The connection exists

We now argue that the connection $\nabla _{X}Y$ defined in this way is a connection, i.e., it satisfies the conditions necessary for a connection. First, note that the expression is $\mathbb {R}$ -linear in both $X$ and $Y$ , so $\nabla _{X}Y$ is $\mathbb {R}$ -bilinear.

To check that the connection is $C^{\infty }$ -linear in $X$ , it suffices to show that the map $X\mapsto g(\nabla _{X}Y,Z)$ is $C^{\infty }$ -linear. We do this:

$g(\nabla _{fX}(Y),Z)={\frac {fXg(Y,Z)+Y(fg(Z,X))-Z(fg(X,Y))+g(Y,[Z,fX])+g(Z,[fX,Y])-fg(X,[Y,Z])}{2}}$ .

We use the Leibniz rule:

$g(\nabla _{fX}(Y),Z)={\frac {fXg(Y,Z)+(Yf)g(Z,X)+f(Yg(Z,X))-(Zf)g(X,Y)-f(Zg(X,Y))+g(Y,[Z,fX])+g(Z,[fX,Y])-fg(X,[Y,Z])}{2}}$ .

We now use fact (1):

$g(\nabla _{fX}(Y),Z)={\frac {fXg(Y,Z)+(Yf)g(Z,X)+f(Yg(Z,X))-(Zf)g(X,Y)-f(Zg(X,Y))+fg(Y,[Z,X])+(Zf)g(Y,X)+fg(Z,[X,Y])-(Yf)g(Z,X)-fg(X,[Y,Z])}{2}}$ .

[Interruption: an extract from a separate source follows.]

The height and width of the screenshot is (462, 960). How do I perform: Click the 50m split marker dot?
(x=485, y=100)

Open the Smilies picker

Cancelling and grouping terms gives:

$g(\nabla _{fX}(Y),Z)={\frac {f\left(Xg(Y,Z)+Yg(Z,X)-Zg(X,Y)+g(Y,[Z,X])+g(Z,[X,Y])-g(X,[Y,Z])\right)}{2}}=fg(\nabla _{X}Y,Z)$ .

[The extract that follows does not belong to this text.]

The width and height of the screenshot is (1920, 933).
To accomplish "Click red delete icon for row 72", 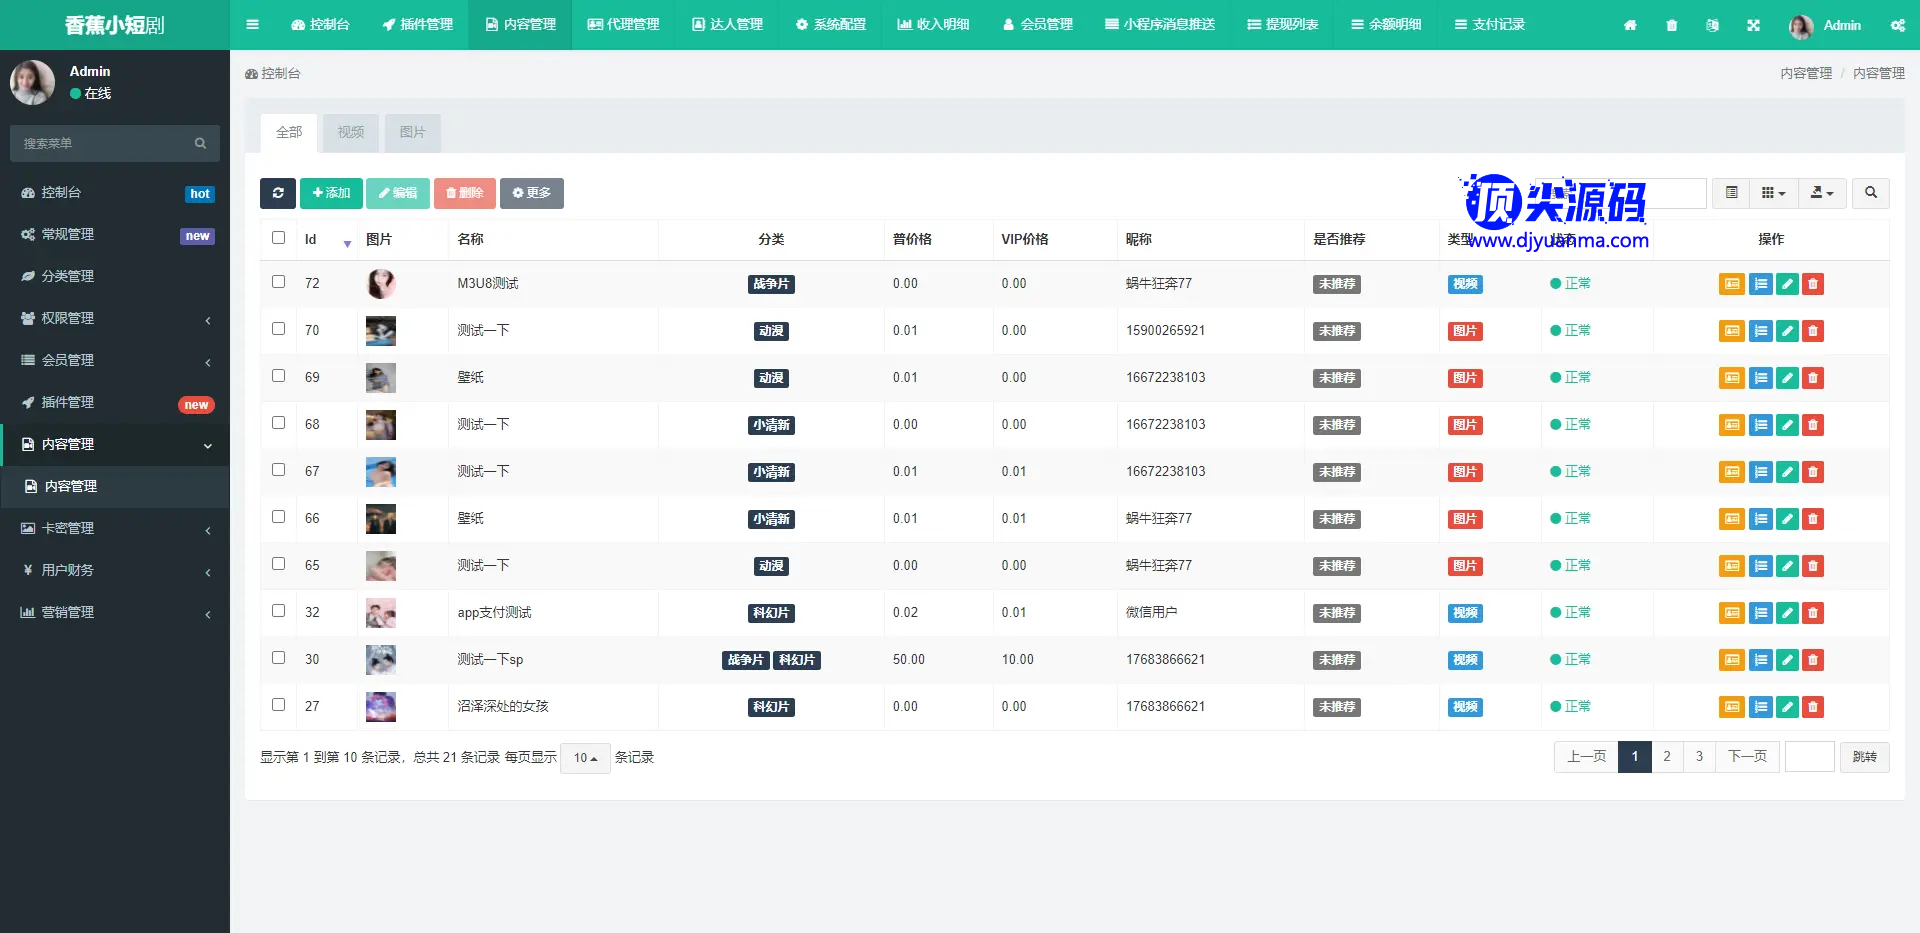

Next, we check the Leibniz rule property. In other words, we need to show that:

$\nabla _{X}(fY)=(Xf)(Y)+f\nabla _{X}(Y)$ .

To do this, it suffices to show that:

$g(\nabla _{X}(fY),Z)=(Xf)g(Y,Z)+fg(\nabla _{X}Y,Z)$ .

We begin by expanding the left side:

$g(\nabla _{X}(fY),Z)={\frac {X(fg(Y,Z))+fYg(Z,X)-Z(fg(X,Y))+fg(Y,[Z,X])+g(Z,[X,fY])-g(X,[fY,Z])}{2}}$

Applying the Leibniz rule:

$g(\nabla _{X}(fY),Z)={\frac {(Xf)g(Y,Z)+f(Xg(Y,Z))+f(Yg(Z,X))-(Zf)g(X,Y)-Z(fg(X,Y))+fg(Y,[Z,X])+g(Z,[X,fY])-g(X,[fY,Z])}{2}}$

Using fact (1) now yields:

$g(\nabla _{X}(fY),Z)={\frac {(Xf)g(Y,Z)+f(Xg(Y,Z))+f(Yg(Z,X))-(Zf)g(X,Y)-f(Zg(X,Y))+fg(Y,[Z,X])+fg(Z,[X,Y])+(Xf)g(Z,Y)-fg(X,[Y,Z])+(Zf)g(X,Y)}{2}}$

Cancelling and grouping terms gives:

$g(\nabla _{X}(fY),Z)=(Xf)g(Y,Z)+{\frac {f\left(Xg(Y,Z)+Yg(Z,X)-Zg(X,Y)+g(Y,[Z,X])+g(Z,[X,Y])-g(X,[Y,Z])\right)}{2}}=(Xf)g(Y,Z)+fg(\nabla _{X}Y,Z)$ .

This completes the proof.